TEXT PROVIDED section start
Ozzie grew up in Chicago, Illinois, later moving to Park Ridge, Illinois. He graduated from Maine South High School in 1973 where, in 1969, he learned to program on a GE-400 mainframe and an Olivetti-Underwood Programma 101.

In 1979, he received his bachelor's degree in computer science from the University of Illinois at Urbana-Champaign, where he worked on the PLATO system.

== Career ==
Ozzie began his career at Data General Corporation, where he worked for Jonathan Sachs. After leaving Data General, he worked at Software Arts for Dan Bricklin and Bob Frankston, the creators of VisiCalc, on that product and TK Solver.

He was then recruited by Sachs and Mitch Kapor to work for Lotus Development to develop what became Lotus Symphony. Ozzie left Lotus Development in 1984 and founded Iris Associates to create the product later sold by Lotus as Lotus Notes, based in part on his experiences using the PLATO Notes group messaging system. Iris Associates was acquired by Lotus in 1994, and Lotus itself was acquired by IBM in 1995.

Ozzie's early career and ideas about programming are described in the book Programmers at Work, a collection of interviews published by Microsoft Press.

Ozzie worked for Lotus and IBM for several years before leaving in 1997, to form Groove Networks. Groove was acquired by Microsoft in 2005, where Ozzie became one of three Chief Technical Officers. That year, he wrote a seven-page, 5,000-word internal memo, titled The Internet Services Disruption.

On June 15, 2006, Ozzie took over the role of Chief Software Architect from Bill Gates.

In October 2008, Ozzie announced Microsoft Azure, the first project to emerge from his advanced development labs focused on new and potentially disruptive approaches to Microsoft's business. The project, originally known as "Red Dog", was led by Dave Cutler and Amitabh Srivastava.
TEXT PROVIDED section end
RECORD EXTRACTS section start
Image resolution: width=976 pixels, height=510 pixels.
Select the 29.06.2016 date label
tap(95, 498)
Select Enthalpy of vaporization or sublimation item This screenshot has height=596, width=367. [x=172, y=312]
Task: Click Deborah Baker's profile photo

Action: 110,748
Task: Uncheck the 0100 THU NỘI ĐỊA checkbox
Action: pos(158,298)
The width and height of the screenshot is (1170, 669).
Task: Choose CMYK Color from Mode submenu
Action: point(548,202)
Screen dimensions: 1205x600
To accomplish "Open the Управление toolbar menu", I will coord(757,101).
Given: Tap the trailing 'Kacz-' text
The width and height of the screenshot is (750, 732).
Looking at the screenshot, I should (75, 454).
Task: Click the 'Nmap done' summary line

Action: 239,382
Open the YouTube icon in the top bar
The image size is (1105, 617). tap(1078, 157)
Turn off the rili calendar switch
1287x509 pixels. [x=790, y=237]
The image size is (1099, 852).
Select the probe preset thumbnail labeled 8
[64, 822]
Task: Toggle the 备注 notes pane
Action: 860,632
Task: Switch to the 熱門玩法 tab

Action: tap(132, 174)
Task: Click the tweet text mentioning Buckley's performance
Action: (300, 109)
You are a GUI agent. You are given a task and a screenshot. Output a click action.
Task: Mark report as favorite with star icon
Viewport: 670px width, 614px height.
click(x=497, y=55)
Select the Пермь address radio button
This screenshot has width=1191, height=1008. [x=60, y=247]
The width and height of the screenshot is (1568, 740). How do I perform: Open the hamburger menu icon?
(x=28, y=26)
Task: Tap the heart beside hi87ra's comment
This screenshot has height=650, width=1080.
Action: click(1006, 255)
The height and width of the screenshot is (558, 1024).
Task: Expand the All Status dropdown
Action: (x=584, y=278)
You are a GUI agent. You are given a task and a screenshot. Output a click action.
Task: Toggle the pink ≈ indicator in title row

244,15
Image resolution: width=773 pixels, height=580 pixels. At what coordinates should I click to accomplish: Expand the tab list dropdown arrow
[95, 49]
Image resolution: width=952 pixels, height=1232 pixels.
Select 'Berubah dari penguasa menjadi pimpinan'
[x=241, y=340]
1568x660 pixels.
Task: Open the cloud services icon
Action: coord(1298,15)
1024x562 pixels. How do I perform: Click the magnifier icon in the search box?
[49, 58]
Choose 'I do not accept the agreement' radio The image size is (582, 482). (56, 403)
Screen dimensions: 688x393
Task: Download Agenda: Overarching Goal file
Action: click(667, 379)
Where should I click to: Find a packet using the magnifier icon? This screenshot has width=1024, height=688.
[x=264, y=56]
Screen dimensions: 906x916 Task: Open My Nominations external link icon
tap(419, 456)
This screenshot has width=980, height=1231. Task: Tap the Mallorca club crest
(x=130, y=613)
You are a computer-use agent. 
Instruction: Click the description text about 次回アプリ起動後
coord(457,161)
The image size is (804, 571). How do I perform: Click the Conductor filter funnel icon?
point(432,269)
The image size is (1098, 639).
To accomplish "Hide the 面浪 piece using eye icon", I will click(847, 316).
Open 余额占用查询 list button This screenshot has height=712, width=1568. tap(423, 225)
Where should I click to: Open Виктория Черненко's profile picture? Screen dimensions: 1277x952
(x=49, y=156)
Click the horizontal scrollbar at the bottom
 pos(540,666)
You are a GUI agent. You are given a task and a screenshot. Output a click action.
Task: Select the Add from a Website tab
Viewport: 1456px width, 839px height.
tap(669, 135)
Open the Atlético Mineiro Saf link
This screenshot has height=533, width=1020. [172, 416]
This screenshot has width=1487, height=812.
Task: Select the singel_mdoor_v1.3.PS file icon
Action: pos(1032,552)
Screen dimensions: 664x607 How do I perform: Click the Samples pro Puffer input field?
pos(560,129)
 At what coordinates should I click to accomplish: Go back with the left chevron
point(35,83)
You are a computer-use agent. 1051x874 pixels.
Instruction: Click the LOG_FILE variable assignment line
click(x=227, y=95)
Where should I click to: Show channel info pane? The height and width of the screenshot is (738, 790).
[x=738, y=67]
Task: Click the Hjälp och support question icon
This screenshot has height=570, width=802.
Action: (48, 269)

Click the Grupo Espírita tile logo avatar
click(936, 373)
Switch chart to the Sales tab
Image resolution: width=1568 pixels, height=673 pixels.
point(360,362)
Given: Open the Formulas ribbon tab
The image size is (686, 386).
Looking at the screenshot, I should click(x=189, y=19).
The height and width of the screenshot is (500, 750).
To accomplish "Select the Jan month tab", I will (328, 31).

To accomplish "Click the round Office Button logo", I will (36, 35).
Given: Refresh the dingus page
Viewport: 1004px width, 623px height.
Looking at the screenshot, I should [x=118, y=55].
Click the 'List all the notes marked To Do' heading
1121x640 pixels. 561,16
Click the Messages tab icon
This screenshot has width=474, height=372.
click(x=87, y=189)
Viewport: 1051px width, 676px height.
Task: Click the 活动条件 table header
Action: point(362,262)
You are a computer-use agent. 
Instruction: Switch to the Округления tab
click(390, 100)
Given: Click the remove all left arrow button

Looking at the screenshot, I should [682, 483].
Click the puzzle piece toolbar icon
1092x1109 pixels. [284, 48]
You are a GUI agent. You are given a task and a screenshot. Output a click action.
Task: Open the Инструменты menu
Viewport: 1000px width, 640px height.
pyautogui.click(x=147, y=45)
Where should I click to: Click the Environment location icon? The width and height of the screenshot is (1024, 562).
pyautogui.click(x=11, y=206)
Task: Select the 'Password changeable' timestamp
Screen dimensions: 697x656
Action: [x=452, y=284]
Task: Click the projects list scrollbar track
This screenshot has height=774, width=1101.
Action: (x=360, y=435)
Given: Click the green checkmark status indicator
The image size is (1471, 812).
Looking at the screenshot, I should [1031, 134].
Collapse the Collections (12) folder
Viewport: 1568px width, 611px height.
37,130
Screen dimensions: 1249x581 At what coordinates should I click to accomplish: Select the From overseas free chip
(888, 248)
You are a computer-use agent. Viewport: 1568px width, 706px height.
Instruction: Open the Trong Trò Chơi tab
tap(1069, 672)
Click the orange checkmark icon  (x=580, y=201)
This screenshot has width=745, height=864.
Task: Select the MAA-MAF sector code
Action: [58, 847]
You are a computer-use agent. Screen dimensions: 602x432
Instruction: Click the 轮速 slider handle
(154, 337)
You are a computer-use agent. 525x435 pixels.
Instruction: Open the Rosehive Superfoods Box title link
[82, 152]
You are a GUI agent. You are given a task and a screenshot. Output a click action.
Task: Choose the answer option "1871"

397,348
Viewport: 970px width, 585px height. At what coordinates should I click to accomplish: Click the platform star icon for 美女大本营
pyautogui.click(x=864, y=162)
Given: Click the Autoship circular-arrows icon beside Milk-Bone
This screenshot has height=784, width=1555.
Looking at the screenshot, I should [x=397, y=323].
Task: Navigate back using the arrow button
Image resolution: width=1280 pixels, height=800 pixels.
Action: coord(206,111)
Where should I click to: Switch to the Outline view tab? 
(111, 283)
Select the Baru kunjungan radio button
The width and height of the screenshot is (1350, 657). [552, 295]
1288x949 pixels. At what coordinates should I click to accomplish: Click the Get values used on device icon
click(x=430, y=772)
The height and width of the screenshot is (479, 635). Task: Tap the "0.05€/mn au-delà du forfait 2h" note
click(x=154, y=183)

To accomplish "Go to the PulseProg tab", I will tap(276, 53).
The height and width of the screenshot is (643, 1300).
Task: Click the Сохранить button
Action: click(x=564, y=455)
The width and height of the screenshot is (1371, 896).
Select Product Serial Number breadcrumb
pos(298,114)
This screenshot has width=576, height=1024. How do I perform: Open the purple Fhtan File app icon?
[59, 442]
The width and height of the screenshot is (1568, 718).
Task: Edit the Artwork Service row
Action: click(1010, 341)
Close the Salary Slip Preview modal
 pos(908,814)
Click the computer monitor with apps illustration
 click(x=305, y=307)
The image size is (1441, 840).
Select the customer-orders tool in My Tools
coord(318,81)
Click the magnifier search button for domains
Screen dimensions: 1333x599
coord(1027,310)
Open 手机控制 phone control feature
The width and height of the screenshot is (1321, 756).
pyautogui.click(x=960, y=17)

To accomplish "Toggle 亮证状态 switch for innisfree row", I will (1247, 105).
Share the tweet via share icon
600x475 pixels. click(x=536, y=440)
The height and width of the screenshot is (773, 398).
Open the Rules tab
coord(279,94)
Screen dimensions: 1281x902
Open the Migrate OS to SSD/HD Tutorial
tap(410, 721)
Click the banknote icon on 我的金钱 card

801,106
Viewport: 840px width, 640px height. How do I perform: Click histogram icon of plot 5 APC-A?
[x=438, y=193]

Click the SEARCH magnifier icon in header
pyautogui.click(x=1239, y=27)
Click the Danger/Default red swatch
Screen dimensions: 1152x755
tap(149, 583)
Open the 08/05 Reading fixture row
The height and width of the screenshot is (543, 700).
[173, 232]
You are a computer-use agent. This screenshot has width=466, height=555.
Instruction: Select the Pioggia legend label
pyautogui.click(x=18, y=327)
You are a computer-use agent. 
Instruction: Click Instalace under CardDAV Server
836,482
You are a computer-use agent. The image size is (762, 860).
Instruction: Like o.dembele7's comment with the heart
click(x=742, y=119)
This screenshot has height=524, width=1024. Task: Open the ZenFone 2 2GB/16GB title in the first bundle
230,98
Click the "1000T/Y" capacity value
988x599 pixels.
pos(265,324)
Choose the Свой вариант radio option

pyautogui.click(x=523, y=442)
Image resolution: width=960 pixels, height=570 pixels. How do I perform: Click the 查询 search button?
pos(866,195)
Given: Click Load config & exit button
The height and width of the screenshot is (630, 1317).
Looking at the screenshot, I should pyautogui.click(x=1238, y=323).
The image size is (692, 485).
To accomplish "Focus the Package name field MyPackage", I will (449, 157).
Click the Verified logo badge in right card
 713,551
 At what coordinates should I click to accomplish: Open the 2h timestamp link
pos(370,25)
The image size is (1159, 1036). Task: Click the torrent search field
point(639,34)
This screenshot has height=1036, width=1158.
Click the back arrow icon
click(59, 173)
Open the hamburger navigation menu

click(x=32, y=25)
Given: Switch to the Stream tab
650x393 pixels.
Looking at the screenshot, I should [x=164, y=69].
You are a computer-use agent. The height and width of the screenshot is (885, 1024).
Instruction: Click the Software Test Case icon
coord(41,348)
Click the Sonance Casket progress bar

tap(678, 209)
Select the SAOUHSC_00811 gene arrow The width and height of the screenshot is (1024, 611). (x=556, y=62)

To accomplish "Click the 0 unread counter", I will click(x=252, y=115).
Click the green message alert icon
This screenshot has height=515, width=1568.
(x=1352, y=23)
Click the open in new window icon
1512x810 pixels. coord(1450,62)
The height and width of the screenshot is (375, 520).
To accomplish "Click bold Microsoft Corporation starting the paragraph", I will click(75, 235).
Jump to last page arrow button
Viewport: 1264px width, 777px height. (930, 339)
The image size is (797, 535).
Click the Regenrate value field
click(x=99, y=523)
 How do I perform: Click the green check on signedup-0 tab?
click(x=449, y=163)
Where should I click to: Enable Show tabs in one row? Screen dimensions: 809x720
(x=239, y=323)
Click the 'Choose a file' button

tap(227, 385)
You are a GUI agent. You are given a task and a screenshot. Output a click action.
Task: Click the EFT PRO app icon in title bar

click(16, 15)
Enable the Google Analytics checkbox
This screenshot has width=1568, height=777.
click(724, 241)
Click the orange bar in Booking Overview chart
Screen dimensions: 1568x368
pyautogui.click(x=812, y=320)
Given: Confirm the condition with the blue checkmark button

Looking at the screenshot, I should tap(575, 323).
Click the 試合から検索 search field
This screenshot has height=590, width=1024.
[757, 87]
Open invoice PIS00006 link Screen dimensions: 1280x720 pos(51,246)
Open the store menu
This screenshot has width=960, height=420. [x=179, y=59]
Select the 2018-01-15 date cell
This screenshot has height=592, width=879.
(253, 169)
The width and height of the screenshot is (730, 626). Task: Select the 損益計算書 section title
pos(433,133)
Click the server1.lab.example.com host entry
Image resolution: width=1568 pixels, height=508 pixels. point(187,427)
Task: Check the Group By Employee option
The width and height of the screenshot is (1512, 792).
RECORD EXTRACTS section end
WHAT TO PRODUCE: Copy the Ozzie biography from "He was then" to "by Microsoft Press.", swapping "acquired" for "bought". Leave the material aside; it has nothing to do with this.

REPLY:
He was then recruited by Sachs and Mitch Kapor to work for Lotus Development to develop what became Lotus Symphony. Ozzie left Lotus Development in 1984 and founded Iris Associates to create the product later sold by Lotus as Lotus Notes, based in part on his experiences using the PLATO Notes group messaging system. Iris Associates was bought by Lotus in 1994, and Lotus itself was bought by IBM in 1995.

Ozzie's early career and ideas about programming are described in the book Programmers at Work, a collection of interviews published by Microsoft Press.